▶ RECORDED DATA:
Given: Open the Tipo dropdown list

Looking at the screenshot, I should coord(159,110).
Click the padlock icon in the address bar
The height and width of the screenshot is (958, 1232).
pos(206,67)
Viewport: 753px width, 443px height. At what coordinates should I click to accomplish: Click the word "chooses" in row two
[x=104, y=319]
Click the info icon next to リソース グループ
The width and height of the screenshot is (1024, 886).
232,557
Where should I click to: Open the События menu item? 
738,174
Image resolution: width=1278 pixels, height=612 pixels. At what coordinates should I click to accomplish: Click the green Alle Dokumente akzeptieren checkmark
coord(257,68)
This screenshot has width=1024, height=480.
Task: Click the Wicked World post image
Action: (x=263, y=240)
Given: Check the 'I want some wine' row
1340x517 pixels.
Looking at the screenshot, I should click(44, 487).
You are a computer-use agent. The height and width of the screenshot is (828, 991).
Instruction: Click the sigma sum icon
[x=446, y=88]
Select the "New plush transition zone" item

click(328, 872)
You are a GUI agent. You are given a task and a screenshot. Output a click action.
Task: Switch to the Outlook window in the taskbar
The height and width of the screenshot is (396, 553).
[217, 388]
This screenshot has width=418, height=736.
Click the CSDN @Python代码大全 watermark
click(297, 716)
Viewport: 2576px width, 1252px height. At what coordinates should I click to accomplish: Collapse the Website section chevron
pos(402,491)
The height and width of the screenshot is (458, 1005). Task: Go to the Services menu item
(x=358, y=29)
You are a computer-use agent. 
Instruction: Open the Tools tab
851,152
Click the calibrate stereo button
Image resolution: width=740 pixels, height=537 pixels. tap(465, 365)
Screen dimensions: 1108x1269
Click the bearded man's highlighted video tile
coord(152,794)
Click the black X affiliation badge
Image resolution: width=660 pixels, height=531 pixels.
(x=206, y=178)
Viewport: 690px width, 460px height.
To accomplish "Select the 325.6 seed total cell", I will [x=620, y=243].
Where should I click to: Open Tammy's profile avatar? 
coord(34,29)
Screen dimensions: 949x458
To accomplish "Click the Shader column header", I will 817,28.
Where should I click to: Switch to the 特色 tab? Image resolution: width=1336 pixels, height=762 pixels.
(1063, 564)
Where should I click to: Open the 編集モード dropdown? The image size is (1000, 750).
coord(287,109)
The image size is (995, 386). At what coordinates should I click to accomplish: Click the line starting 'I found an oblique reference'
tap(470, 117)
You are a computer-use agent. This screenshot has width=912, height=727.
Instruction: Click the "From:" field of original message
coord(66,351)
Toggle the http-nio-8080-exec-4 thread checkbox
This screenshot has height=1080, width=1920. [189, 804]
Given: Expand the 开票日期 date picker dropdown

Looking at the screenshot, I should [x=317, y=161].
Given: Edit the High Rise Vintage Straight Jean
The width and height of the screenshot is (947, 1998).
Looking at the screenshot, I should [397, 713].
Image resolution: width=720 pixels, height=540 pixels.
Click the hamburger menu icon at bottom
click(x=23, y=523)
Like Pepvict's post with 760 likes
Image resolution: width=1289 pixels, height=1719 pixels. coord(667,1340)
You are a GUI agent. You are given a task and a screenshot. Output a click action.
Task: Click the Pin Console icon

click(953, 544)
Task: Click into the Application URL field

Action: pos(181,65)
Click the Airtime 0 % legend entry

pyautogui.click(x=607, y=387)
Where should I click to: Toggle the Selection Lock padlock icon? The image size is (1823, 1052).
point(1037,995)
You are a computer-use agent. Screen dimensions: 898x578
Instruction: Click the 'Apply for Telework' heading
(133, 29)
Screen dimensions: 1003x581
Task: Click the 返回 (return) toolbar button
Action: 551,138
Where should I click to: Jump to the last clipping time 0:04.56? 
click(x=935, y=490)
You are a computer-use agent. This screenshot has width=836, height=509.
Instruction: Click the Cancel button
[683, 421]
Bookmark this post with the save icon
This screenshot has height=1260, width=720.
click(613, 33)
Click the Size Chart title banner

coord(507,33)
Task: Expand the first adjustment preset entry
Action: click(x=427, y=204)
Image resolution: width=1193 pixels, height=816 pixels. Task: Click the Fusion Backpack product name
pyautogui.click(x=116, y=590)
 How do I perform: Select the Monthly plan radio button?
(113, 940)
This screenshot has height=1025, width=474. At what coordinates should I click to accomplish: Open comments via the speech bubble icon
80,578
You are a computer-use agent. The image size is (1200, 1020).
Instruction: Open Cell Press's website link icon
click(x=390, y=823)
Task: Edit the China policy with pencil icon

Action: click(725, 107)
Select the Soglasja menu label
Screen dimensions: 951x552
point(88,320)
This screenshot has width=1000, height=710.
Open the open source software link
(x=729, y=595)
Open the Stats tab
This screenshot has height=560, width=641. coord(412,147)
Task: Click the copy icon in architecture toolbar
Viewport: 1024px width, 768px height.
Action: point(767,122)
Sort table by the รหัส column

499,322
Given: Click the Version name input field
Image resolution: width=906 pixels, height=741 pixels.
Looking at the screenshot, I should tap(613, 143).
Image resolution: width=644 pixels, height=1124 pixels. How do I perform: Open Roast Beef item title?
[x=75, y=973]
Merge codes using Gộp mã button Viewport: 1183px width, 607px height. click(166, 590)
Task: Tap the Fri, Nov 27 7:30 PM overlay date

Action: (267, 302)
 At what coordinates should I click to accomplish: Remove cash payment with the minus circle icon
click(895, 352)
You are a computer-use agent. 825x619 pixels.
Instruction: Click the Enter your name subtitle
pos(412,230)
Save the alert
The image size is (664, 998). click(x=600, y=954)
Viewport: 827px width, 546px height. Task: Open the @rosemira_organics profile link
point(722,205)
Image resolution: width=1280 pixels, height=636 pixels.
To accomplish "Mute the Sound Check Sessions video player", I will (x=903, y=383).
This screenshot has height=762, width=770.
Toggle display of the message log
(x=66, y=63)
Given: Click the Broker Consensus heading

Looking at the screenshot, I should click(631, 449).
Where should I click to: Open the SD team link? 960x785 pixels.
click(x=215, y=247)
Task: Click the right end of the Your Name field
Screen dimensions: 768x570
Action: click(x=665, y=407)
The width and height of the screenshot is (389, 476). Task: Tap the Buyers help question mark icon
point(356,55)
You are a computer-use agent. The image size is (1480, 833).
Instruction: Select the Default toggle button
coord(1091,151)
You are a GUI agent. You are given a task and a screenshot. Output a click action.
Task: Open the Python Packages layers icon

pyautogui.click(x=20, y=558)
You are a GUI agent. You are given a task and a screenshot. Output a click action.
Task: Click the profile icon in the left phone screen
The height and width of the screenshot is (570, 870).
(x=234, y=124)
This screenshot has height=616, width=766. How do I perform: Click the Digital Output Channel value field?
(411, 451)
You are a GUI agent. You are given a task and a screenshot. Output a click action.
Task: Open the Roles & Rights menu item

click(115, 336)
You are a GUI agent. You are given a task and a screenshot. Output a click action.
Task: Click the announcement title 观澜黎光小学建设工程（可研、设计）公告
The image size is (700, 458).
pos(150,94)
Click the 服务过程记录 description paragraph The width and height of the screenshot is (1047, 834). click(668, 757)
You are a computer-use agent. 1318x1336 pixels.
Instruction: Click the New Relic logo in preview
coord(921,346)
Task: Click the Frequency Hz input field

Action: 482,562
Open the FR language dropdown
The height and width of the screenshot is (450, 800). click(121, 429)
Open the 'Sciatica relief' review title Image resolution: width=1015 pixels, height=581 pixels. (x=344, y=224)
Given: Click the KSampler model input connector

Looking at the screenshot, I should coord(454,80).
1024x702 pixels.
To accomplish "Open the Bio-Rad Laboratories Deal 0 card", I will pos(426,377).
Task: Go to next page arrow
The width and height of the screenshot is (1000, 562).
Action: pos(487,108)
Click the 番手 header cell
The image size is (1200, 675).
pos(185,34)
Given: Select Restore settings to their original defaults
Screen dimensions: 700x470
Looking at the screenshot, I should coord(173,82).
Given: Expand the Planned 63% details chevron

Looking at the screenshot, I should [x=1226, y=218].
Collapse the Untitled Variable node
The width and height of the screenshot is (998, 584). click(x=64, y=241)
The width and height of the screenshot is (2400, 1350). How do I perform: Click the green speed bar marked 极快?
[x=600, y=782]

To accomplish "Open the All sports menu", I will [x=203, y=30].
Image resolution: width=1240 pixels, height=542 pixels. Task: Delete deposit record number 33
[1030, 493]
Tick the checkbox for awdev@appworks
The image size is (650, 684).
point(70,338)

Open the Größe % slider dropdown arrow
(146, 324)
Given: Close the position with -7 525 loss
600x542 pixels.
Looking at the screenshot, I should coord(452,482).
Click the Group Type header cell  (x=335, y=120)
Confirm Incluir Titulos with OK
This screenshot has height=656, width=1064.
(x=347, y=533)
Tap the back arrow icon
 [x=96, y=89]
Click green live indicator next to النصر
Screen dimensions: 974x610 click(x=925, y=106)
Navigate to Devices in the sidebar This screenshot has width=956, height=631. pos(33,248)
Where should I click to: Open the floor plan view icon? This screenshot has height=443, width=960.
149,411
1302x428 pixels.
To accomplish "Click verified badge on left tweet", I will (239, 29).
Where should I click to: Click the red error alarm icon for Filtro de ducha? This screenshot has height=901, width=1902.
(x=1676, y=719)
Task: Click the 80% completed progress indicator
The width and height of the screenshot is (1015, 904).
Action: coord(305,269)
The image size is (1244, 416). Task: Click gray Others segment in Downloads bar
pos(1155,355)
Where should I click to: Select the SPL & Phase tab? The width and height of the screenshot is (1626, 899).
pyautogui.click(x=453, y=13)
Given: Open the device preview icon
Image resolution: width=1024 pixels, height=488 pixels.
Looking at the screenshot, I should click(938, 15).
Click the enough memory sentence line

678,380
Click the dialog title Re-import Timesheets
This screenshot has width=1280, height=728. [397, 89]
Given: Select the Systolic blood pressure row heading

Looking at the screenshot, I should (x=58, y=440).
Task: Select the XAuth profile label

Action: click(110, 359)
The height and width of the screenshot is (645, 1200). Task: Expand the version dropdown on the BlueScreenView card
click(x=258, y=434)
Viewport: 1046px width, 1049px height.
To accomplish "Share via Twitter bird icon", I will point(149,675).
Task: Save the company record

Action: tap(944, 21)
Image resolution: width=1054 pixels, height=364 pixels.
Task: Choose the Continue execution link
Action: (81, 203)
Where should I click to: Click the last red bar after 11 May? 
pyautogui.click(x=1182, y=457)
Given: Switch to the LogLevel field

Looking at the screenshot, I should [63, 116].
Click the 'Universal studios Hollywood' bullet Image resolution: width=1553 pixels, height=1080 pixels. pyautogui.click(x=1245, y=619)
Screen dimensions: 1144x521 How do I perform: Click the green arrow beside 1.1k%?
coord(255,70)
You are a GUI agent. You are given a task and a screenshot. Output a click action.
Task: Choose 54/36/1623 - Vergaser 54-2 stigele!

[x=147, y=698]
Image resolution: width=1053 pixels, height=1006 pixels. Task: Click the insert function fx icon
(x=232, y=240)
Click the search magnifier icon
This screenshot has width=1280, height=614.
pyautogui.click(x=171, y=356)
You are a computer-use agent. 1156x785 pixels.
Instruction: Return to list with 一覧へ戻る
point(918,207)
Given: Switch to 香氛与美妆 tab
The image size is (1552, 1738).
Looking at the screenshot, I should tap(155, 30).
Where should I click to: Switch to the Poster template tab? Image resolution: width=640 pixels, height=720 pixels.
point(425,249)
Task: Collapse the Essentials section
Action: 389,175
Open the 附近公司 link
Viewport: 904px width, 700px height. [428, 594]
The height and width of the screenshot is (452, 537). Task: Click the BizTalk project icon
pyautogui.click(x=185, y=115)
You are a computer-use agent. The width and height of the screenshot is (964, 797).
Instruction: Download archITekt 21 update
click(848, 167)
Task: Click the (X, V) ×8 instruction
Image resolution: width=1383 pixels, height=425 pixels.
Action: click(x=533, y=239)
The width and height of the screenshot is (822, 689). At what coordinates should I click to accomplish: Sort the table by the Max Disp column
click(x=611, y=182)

▶ ASSIGNMENT:
Return every line of the preceding records in which the word "left" appears.

▶ RESULT FOR THIS TASK:
Task: Click the profile icon in the left phone screen
To accomplish "Click verified badge on left tweet", I will (239, 29).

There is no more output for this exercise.